-- START OF PAGE --

Thought someone might say that! What took you so long!!

Granted, Iroko is an oily wood.

Personally I dont like oil much. Its what its going to look like in a few years time that counts. I just don't think it looks as nice and fresh as using a light laquer finish.

But I do accept that its probally the easiest finish to apply. Lots of maintainence for the customer though.

To be sexist here, its probally the housewife that does the dusting, and thats all she will usually want to do = dust. NOT oil! which she will have to do on a regular basis if she wants the peice to keep looking ok.
Its alright starting aff with loads of enthusiasm, working the oil lovingly into the wood etc but that romantic feeling will soon rub off and the pieces will eventually become dry and unloved!

Ditch the oil, go for the laquer!!

I expect you've got lots of lovely looking furniture in your house all nicely oiled Doughnut? I know, I'm a woodworking philistine! Ignore me!!

-- END OF PAGE --

> [INSTRUCTION A]:
Which wood does the post on wood finishes call oily?
> [INSTRUCTION B]:
Reproduce the passage from the post on wood finishes, starting at "To be sexist" and ending at "for the laquer!!".
The lines play no part in this work.

-- START OF DATA SUPPLIED --

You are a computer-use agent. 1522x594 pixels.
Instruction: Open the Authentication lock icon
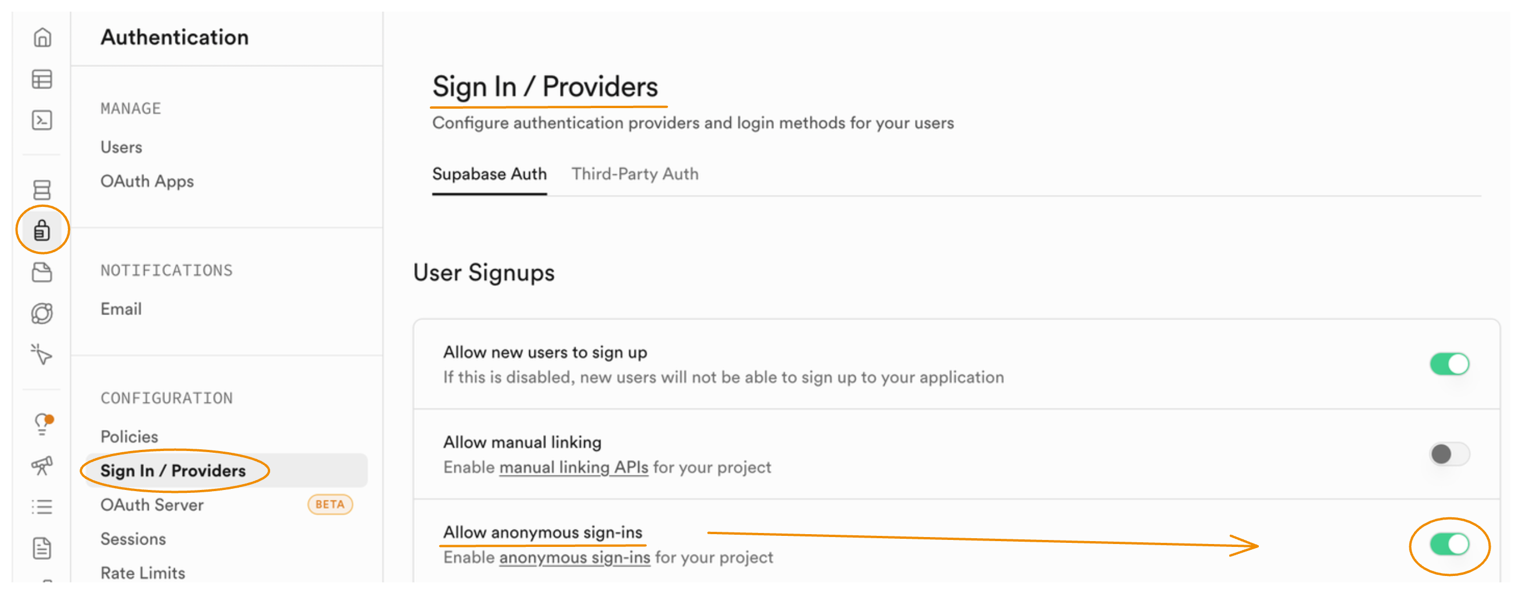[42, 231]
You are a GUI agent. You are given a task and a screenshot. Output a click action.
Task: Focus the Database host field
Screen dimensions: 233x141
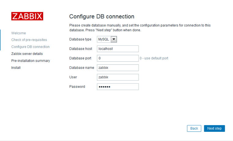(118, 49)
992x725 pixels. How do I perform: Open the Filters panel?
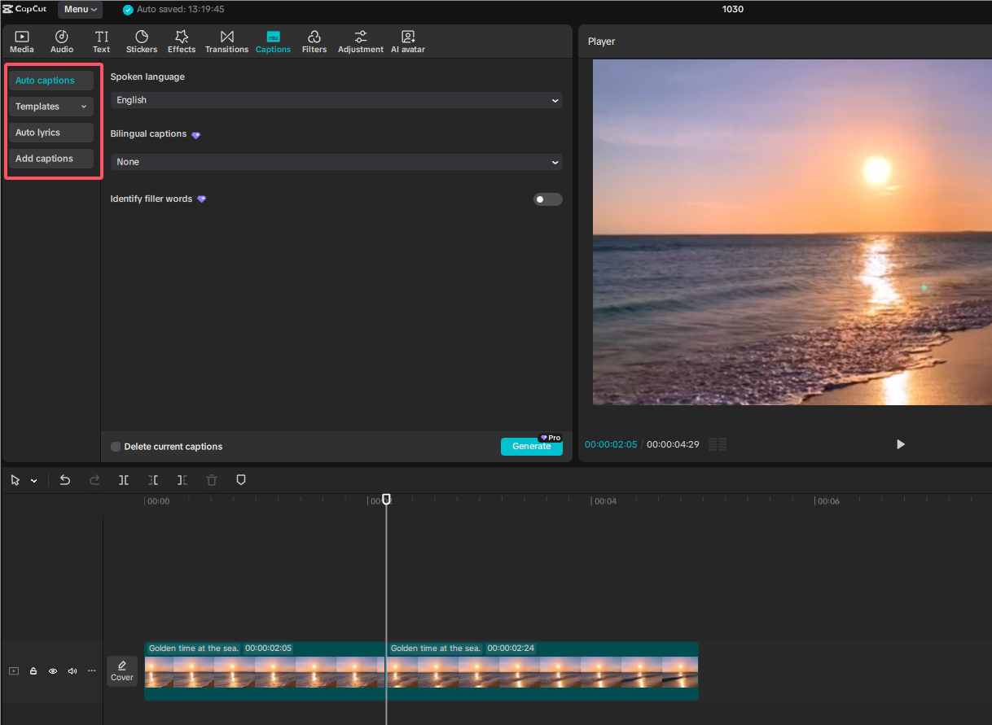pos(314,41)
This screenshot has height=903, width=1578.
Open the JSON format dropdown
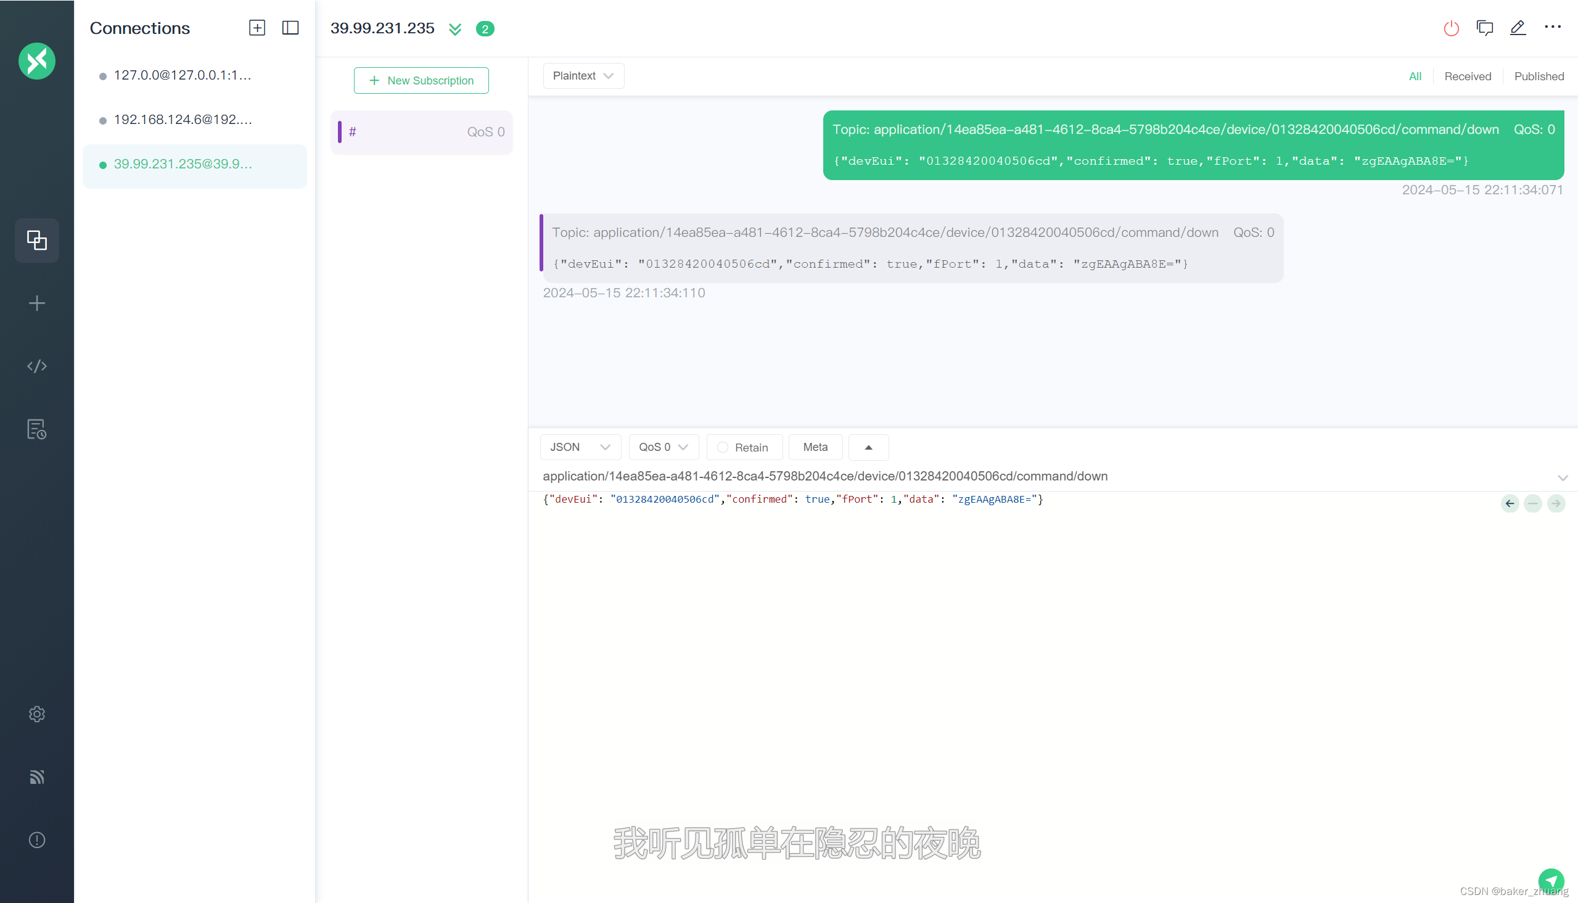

-- END OF DATA SUPPLIED --

> [COMPLETE RESPONSE A]:
Iroko.

> [COMPLETE RESPONSE B]:
To be sexist here, its probally the housewife that does the dusting, and thats all she will usually want to do = dust. NOT oil! which she will have to do on a regular basis if she wants the peice to keep looking ok.
Its alright starting aff with loads of enthusiasm, working the oil lovingly into the wood etc but that romantic feeling will soon rub off and the pieces will eventually become dry and unloved!

Ditch the oil, go for the laquer!!